By Kathleen D. Tresemer
I mentioned to my Second Half friend Pat that I was busier than ever lately, not my initial plan of working leisurely from home.
“I don’t know how this happened,” I whined into the phone. “I am working a million hours a week…I could beat Santa Claus’ work schedule!”
One of the best things about my friend, she ignores my skewed view of the world, and gets right to the truth. “Why do we keep doing this to ourselves?” Pat asked me. “We have forgotten how to say ‘No’ to the demands of others.”
“Years of time management training,” I muttered, “down the drain!”
Time management in the workplace is totally different from time management in your personal life, and if you work at home, well…forget it! Free-lancing is much like being a parent—the demands of the job are not bound by the average eight hours a day. But, I do it because I want to work at what I love—writing.
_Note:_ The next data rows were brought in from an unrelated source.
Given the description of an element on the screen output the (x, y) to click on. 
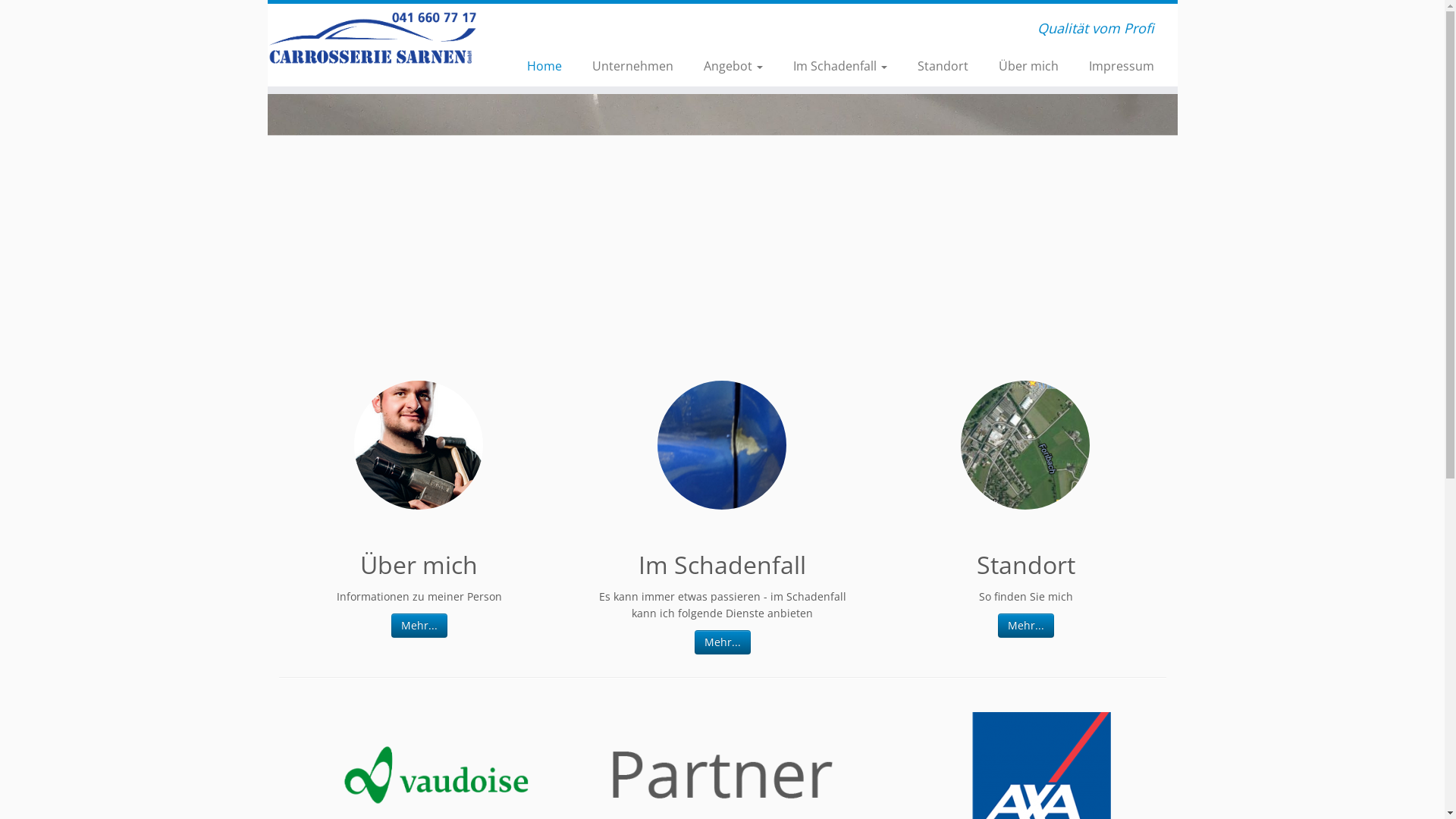
Impressum Element type: text (1113, 65)
Unternehmen Element type: text (632, 65)
Skip to content Element type: text (266, 93)
Mehr... Element type: text (1025, 625)
Angebot Element type: text (733, 65)
Im Schadenfall Element type: text (840, 65)
Standort Element type: text (942, 65)
Mehr... Element type: text (722, 642)
Mehr... Element type: text (419, 625)
Home Element type: text (544, 65)
Given the description of an element on the screen output the (x, y) to click on. 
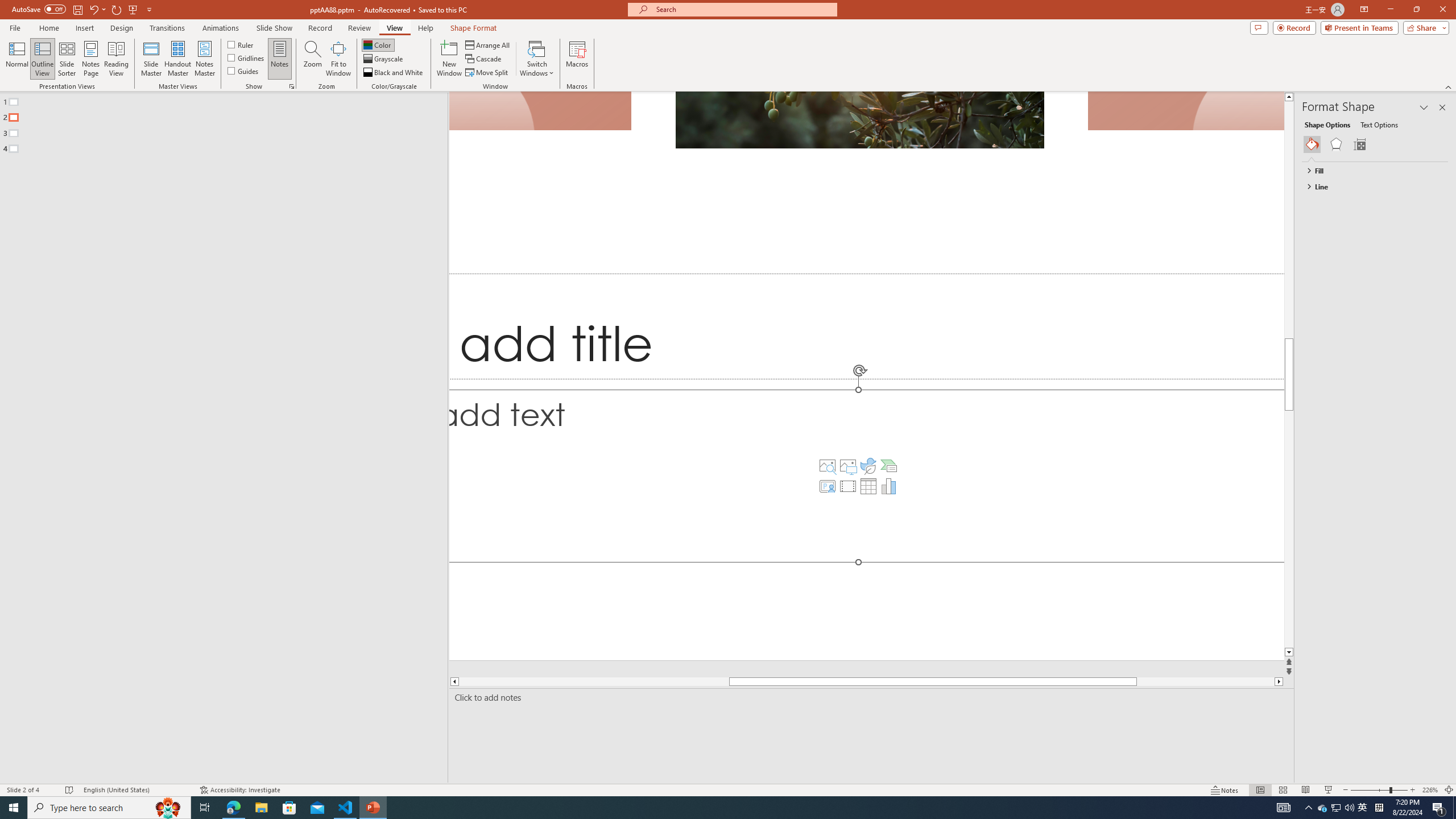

I wondered, “Where does the average person go—other than Oprah or Dr. Phil—if they need help managing their time and their life?”
I met Anne Elizabeth Helle several years ago at a book club. Anne is a life and career coach, founder of her Roscoe-based business: Human Impact Group, Inc. She made the decision to spend her Second Half “celebrating human uniqueness…by helping clients discover who they are and how they will best impact their world.”
Here’s a great resource for almost anyone—Anne sends a free newsletter that arrives on your computer, designed to assist you in meeting your personal goals and changing your life for the better. If you like what you read, you might want to set up a complimentary consultation with the coach. What have you got to lose?
Anne suggests a two-step evaluation process:
First, write down how you spend your time: “Be honest with yourself. Take a good look at what you do, and what others would see you do.”
Second, write down the things you value most in life: “What are your priorities? What is most important to you in each of the following areas?” Her list includes:
• Health & Well-Being
• Friends & Family
• Home Environment
• Fun & Recreation
• Personal Growth/Spirituality
Then, she asks, “What do you notice about how you are spending your time vs. your stated priorities?”
Well, I noticed I have been focusing more on career and finances than the other areas in my life. Who hasn’t? Fear of a dismal economic future is enough to put anyone’s thinking out of whack.
Then, I noticed something else: I have and use a planner every day, but rarely schedule in recreational time. I put anything work-related on the calendar, to be certain I don’t miss any job or volunteer commitments. Fun stuff is scheduled around that stuff.
I never say to myself, “Oh, Thursday I have work scheduled in the morning and a meeting in the afternoon, so I need to schedule my 30 minutes of exercise and some meditation time.” RIGHT!
I was surprised to learn Coach Anne is suggesting just that: “The initial step to getting back on track is to put yourself first,” she says. “Make yourself your first priority.”
Some of her suggestions are:
1. Put an emphasis on the basics: eat right, exercise your body to benefit your mind, exercise your brain.
2. Schedule down time every day, to allow for relaxation and creative thought.
3. Rest one day each week—the Man Upstairs gave us a seventh day for a reason!
4. Plan for FUN—put it in your PDA, on your calendar, or in your planner.
“Recognize that you have the power to choose your attitude and behavior in regards to time, and that you are accountable for the choices that you make,” Anne says. “Take one small step in an effort to create more time in your life!”
I committed to taking that “one small step” Anne is talking about. Hubby is helping—he bought me a kitchen timer for my desk and insists I use it: “Set it for 20 minutes; get up and take a break when the timer goes off.”
“Nobody can stop after 20 minutes!” my workaholic mind rebelled. But I do set it for 30 or 40 minutes, and take a 5-10 minute break, even if it is to check the roast or toss in some laundry. The newest development is: sometimes I keep typing when the timer goes off without even registering the sound!
“The human mind can block out all kinds of stimuli,” Hubby scolds. “You have to be willing to accept this new schedule.”
Willing? I really do want more free time, more exercise, more fun in my life.
“Since our conversation about our hectic schedules,” I told my friend Pat, “I’m writing a column about having more time for the good things in my life.”
Pat laughed, “Isn’t that kind of self-defeating?”
She’s right…so now I commit to scheduling regular breaks during my day, blocks of time for recreation and personal development, social time for my neglected dear friends, and I’m arranging for a day off each week.
Oh, crap, now I’m late for a meeting!